Samantha Casuga, Calgary

Formerly at Native Tongues, where she explored a penchant for mescal, Casuga recently relocated to New York.

Gord Hannah

Gord Hannah, Toronto

Head bartender and cocktail ambassador for the Drake Hotel Properties, this industry vet has a degree in neuroscience.

Canada's Next Great Cocktail: The Dominion

The Dominion

The range of berries found across Canada – and the jams found in every pantry – were Montreal bartender Katherine Boushel’s inspiration for this tall, refreshing cocktail that earned the panel’s nod as the nation’s new drink order. The recipe is easily adaptable with your choice of cider, fresh herbs and local berry preserves – blackcurrant imparts a vibrant crimson colour.

  • ¾ oz ginger, sliced into rounds
  • ½ oz lemon juice
  • Pinch of sea salt
  • ½ oz McGuinness or Meaghers cherry brandy
  • 1½ oz Lot No. 40 Canadian rye whisky
  • 1 tbsp blackcurrant jam
  • Fresh rosemary
  • Sparkling apple cider

Muddle ginger in a cocktail shaker. Add ice, lemon juice, salt, cherry brandy, whisky, jam and a sprig of rosemary. Shake. Strain into a Collins glass over ice. Top with cider. Garnish with a fresh sprig of rosemary.

Canadian Whisky 101

Dave Mitton, Lot No. 40 global brand ambassador

With Lot No. 40 global brand ambassador, Dave Mitton

Looking back

It can be said that Canadian whisky built the nation as we know it. The contributions made by early distillers such as Gooderham & Worts, JP Wiser, Hiram Walker and Henry Corby played a huge role in developing this country’s early roadways, railways, libraries and schools.

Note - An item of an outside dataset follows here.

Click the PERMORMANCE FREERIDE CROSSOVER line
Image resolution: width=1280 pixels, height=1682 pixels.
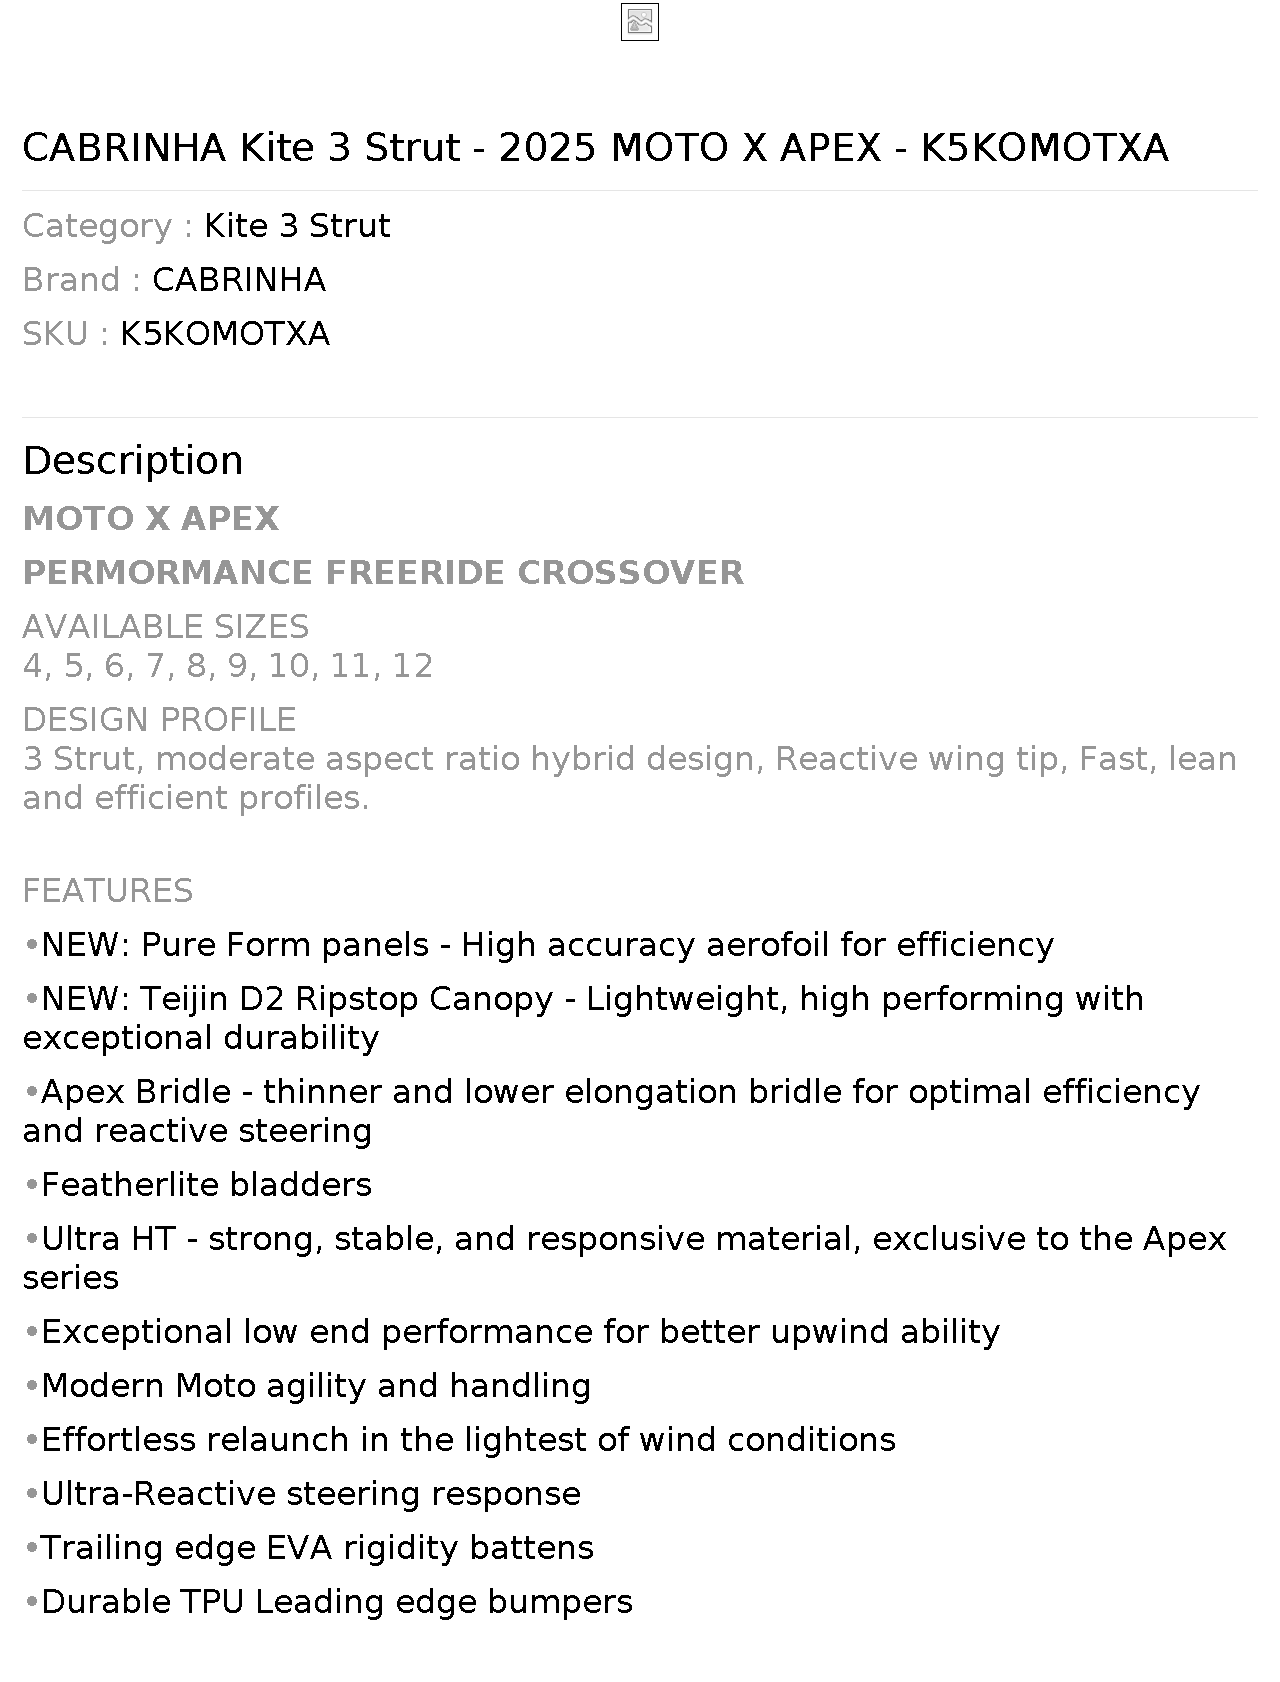click(x=383, y=573)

Defining “Canadian” whisky

One thing that separates Canadian whisky from other styles is the fact that we ferment, distil and mature our grains (predominantly corn and rye) separately. It’s only after they reach peak maturity that a Master Blender brings them together to create the exact flavour profile they’re looking for.

Tasting Lot No. 40

Being 100-percent rye, a grain that’s making a comeback, Lot No. 40 is a very spicy, bold whisky that holds its own in cocktails, but can also be enjoyed neat or on the rocks. It’s distilled in a copper pot still and then aged in virgin white-oak casks, both of which allow our Master Blender, Dr. Don Livermore, PhD, to be selective in bringing out the whisky’s beautiful rye notes: cinnamon and clove, black pepper and touches of vanilla, toffee and oak to properly balance it out. It’s warm and a little wild, not unlike Canadians themselves.

Canada’s First Great Cocktail

Who could’ve predicted that a spiced mixture of vodka, tomato and clam broth would become the national mixed drink of choice? When bartender Walter Chell introduced the Caesar to Canadians in 1969, for the opening of an Italian restaurant at a Calgary hotel, we embraced it. That same historic location is now home to The Keg Steakhouse + Bar, which serves 1 million Caesars annually across its locations. The restaurants are the first to serve Canada’s Next Great Cocktail this summer, in celebration of the nation’s sesquicentennial.